# Neuer Teich, aber welche Fische rein?



## TobiasOE (15. Juni 2008)

Hallo erstmal,

habe einen 5000 l Gartenteich mit Bachlauf. Nun ist der Teich eingefahren und die Zeit ist gekommen, um Fische einzusetzen. Bisher habe ich 5 Goldfische, 5 Rotfedern und ca 20 Moderliesschen im Teich.
Nun möchte ich gerne noch 2-3 etwas "größere" Arten in meinem Teich halten.
Ist das möglich, bzw, wenn ja, was für Arten schlagt ihr mir vor?
Goldorfen und Kois werden zu groß oder würde das passen?

Vielen Dank im Vorraus!


----------



## alexander1 (15. Juni 2008)

*AW: Neuer Teich, aber welche Fische rein?*

ich glaub das reicht schon!Sonst kippt dein Teich!Koi kannst du aufjedenfall vergessen und Goldorfen kann man nicht alleine halten daher wird der Teich zu klein.Setz doch __ sonnenbarsche rein dann haste aber keine __ Moderlieschen merh!
gruß alex


----------



## TobiasOE (15. Juni 2008)

*AW: Neuer Teich, aber welche Fische rein?*

__ Sonnenbarsche finde ich auch sehr schön. __ Moderlieschen wären dann ja quasi Lebendfutter. Vertragen sich die __ Barsche denn mit den Rotfedern? und wieviele Sonnebarsche könnte ich halten? Gibt es vielleicht noch andere (bunte bzw nicht graue) Fische die ich halten könnte?


----------



## axel (16. Juni 2008)

*AW: Neuer Teich, aber welche Fische rein?*

Guten Morgen Tobias !

Goldehlritzen sehen rötlich/goldig aus  . Die putzen bei mir immer die Folie .

Foto 

Gruß

axel


----------



## TobiasOE (19. Juni 2008)

*AW: Neuer Teich, aber welche Fische rein?*

Habe mir nun einen Sonnenbarsch zugelegt, um die __ Moderlieschen "loszuwerden". er ist allerdings erst ca 5 cm groß. Reicht das aus, um die Moderl. zu fangen?
Achso, und ich habe ja 4 Goldfische im Teich.
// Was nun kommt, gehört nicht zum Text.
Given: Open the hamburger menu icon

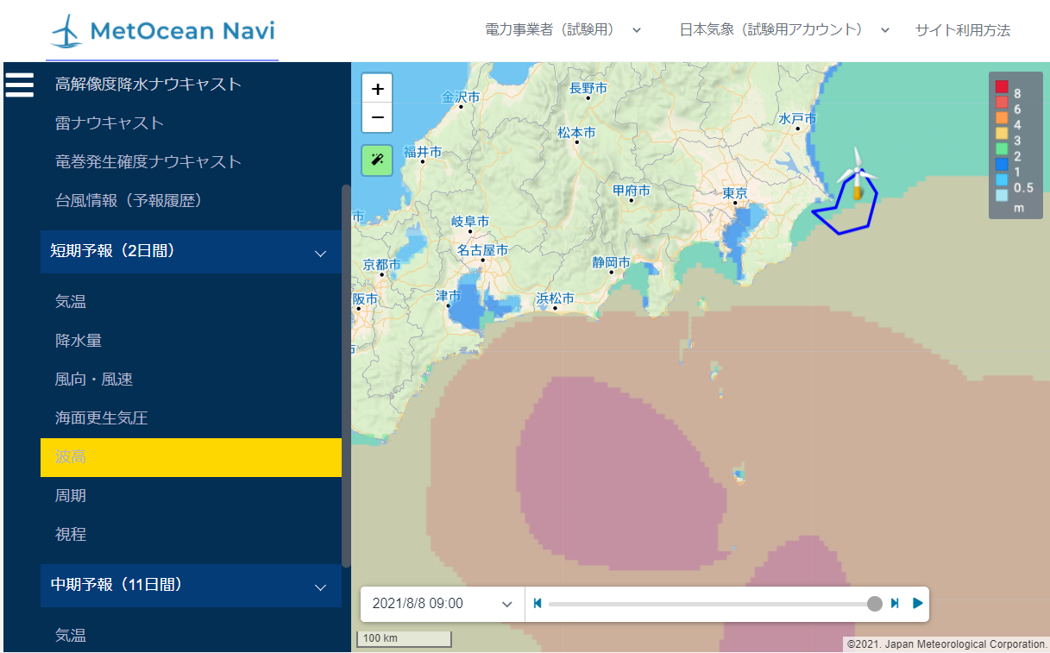Looking at the screenshot, I should [19, 85].
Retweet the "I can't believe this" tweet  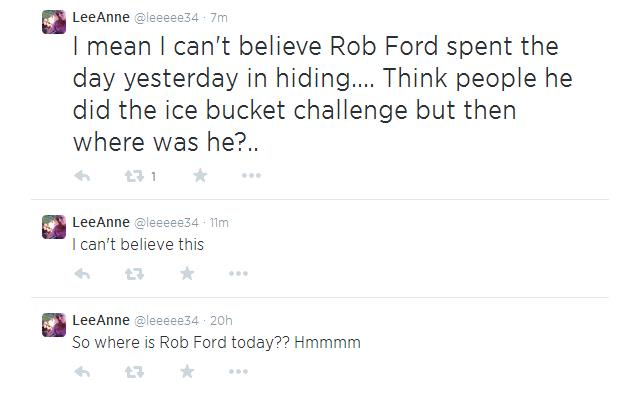coord(133,274)
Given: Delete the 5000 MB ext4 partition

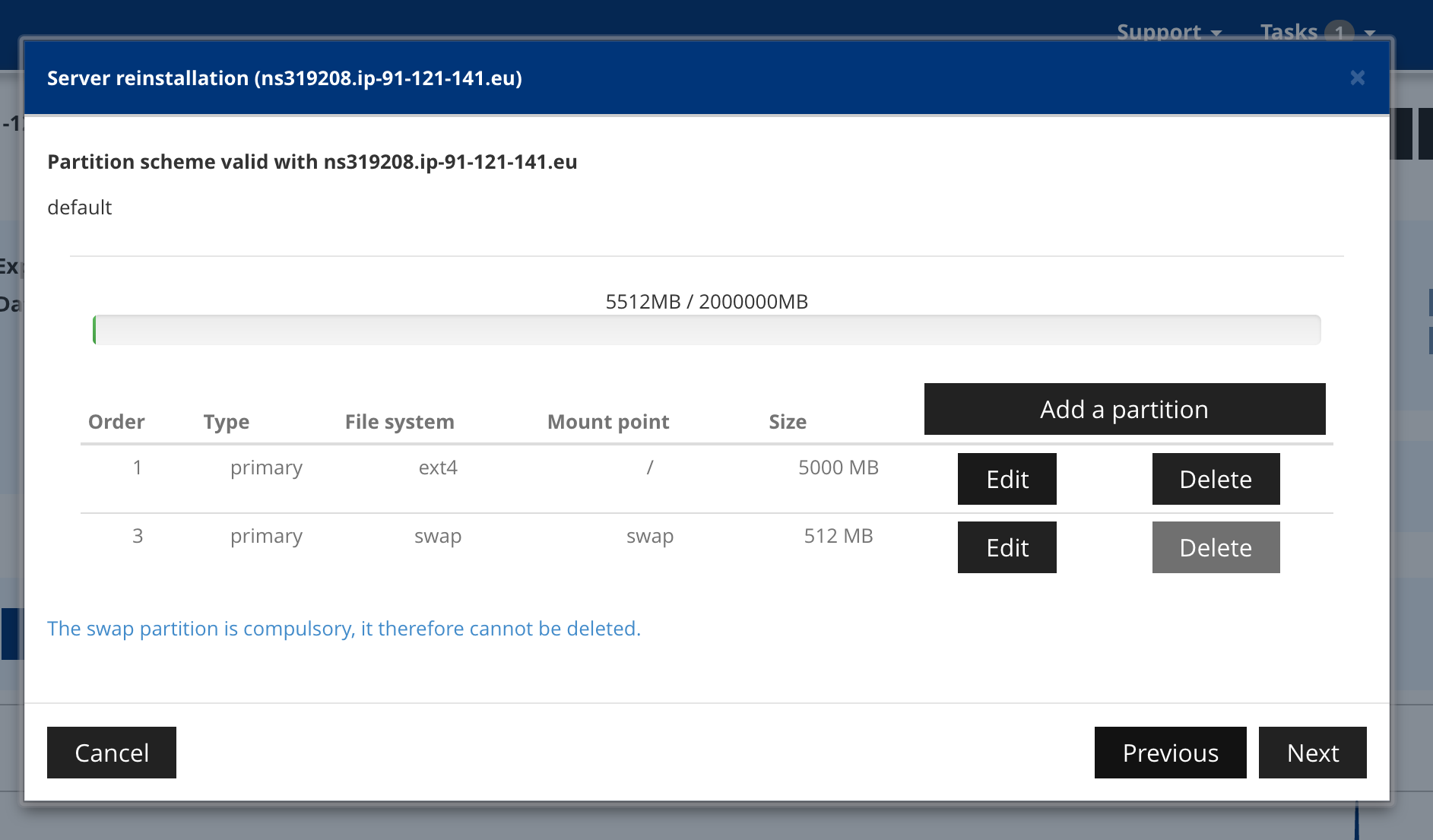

Muss zugeben, das es unüberlegt war, diese einzusetzten. Jetzt würd ich diese gerne in den Teich meiner Eltern umsiedeln. Der fasst allerdings nur 800 Liter, würd das hinhauen?


----------



## Frettchenfreund (19. Juni 2008)

*AW: Neuer Teich, aber welche Fische rein?*

Hallo Tobias!

 



			
				TobiasOE schrieb:
			
		

> Habe mir nun einen Sonnenbarsch zugelegt, um die Moderlieschen "loszuwerden".



Wie bist Du denn drauf?  

Da hätte es aber auch andere Wege gegeben.
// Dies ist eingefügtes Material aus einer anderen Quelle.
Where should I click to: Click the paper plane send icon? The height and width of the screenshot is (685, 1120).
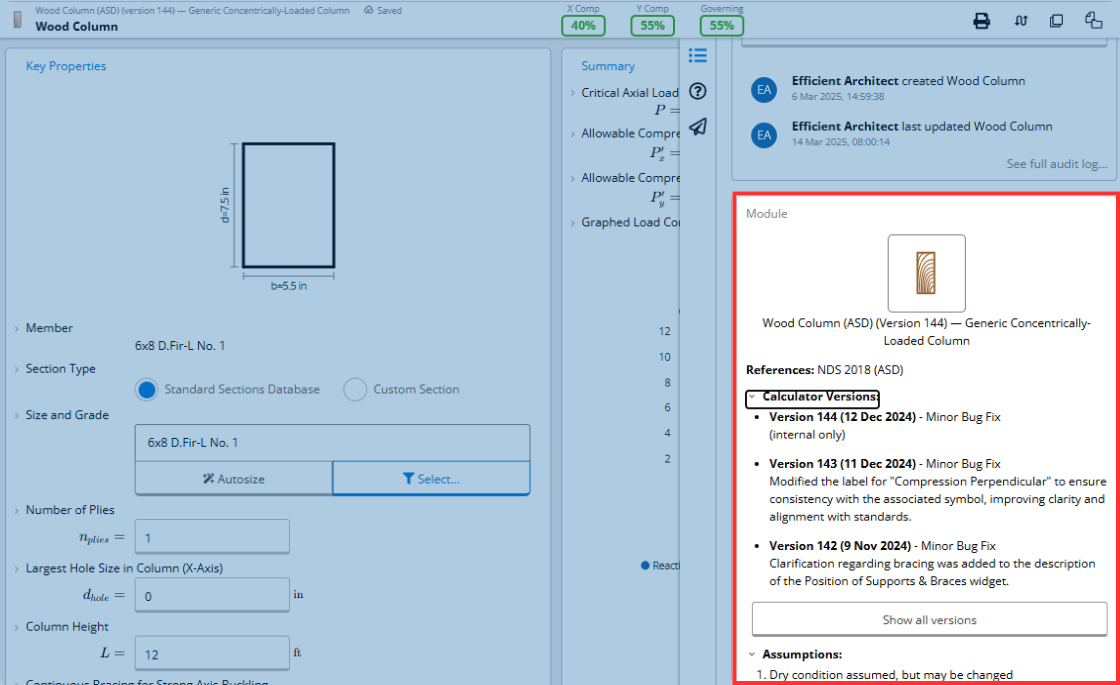(697, 126)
Dein Sonnenbarsch wird den Moderlieschen sowiso nichts antun.  
Bis der so groß ist, dass er ein Moderlieschen fressen kann haben die sich schon 5 x vermehrt.
Dann kann er keine Moderlieschen mehr sehen, oder isst Du auch jeden Tag das gleiche? 

.


----------



## Christine (19. Juni 2008)

*AW: Neuer Teich, aber welche Fische rein?*



			
				TobiasOE schrieb:
			
		

> Achso, und ich habe ja 4 Goldfische im Teich. Muss zugeben, das es unüberlegt war, diese einzusetzten. Jetzt würd ich diese gerne in den Teich meiner Eltern umsiedeln. Der fasst allerdings nur 800 Liter, würd das hinhauen?



Nein.


----------



## karsten. (19. Juni 2008)

*AW: Neuer Teich, aber welche Fische rein?*

Hallo

gibt´s Bilder von dem eingefahrenen Teich ? 

oder 

ist das alles nur ein Face  



mfG


----------



## TobiasOE (19. Juni 2008)

*AW: Neuer Teich, aber welche Fische rein?*

Ich habe es nicht nötig mich hinter irgendwelchen virtuellen Masken zu verstecken, genauso wenig habe ich es nötig hier von einem fiktiven Gartenteich zu erzählen. Das allein in Frag zu stellen ist für mich dreist.
Aber um zurück zum Thema zu kommen:
Noch gibt es keine Bilder, sobald ich eine Digi-Cam zur Hand habe, mach ich welche.
Und zum Frettchen-Freund: Schön, dass du auch mal lachen kannst ;-)


----------



## Koi-Uwe (19. Juni 2008)

*AW: Neuer Teich, aber welche Fische rein?*



			
				karsten. schrieb:
			
		

> Hallo
> 
> gibt´s Bilder von dem eingefahrenen Teich ?
> 
> ...




Gibt es dafür einen Grund Karsten ?


----------



## karsten. (19. Juni 2008)

*AW: Neuer Teich, aber welche Fische rein?*

Hallo Tobias
Hallo alle

Tobias wir kennen uns nicht und 
wenn ich das lese :



			
				TobiasOE schrieb:
			
		

> .........
> habe einen 5000 l Gartenteich mit Bachlauf.
> Nun ist der Teich eingefahren und *die Zeit ist gekommen*,
> ....... um Fische einzusetzen.
> ...




 

dazu das



			
				TobiasOE schrieb:
			
		

> Habe mir nun einen Sonnenbarsch zugelegt, um die __ Moderlieschen "loszuwerden". er ist allerdings erst ca 5 cm groß. Reicht das aus, um die Moderl. zu fangen?
> Achso, und ich habe ja 4 Goldfische im Teich. Muss zugeben, das es unüberlegt war, diese einzusetzten. Jetzt würd ich diese gerne in den Teich meiner Eltern umsiedeln. Der fasst allerdings nur 800 Liter, würd das hinhauen?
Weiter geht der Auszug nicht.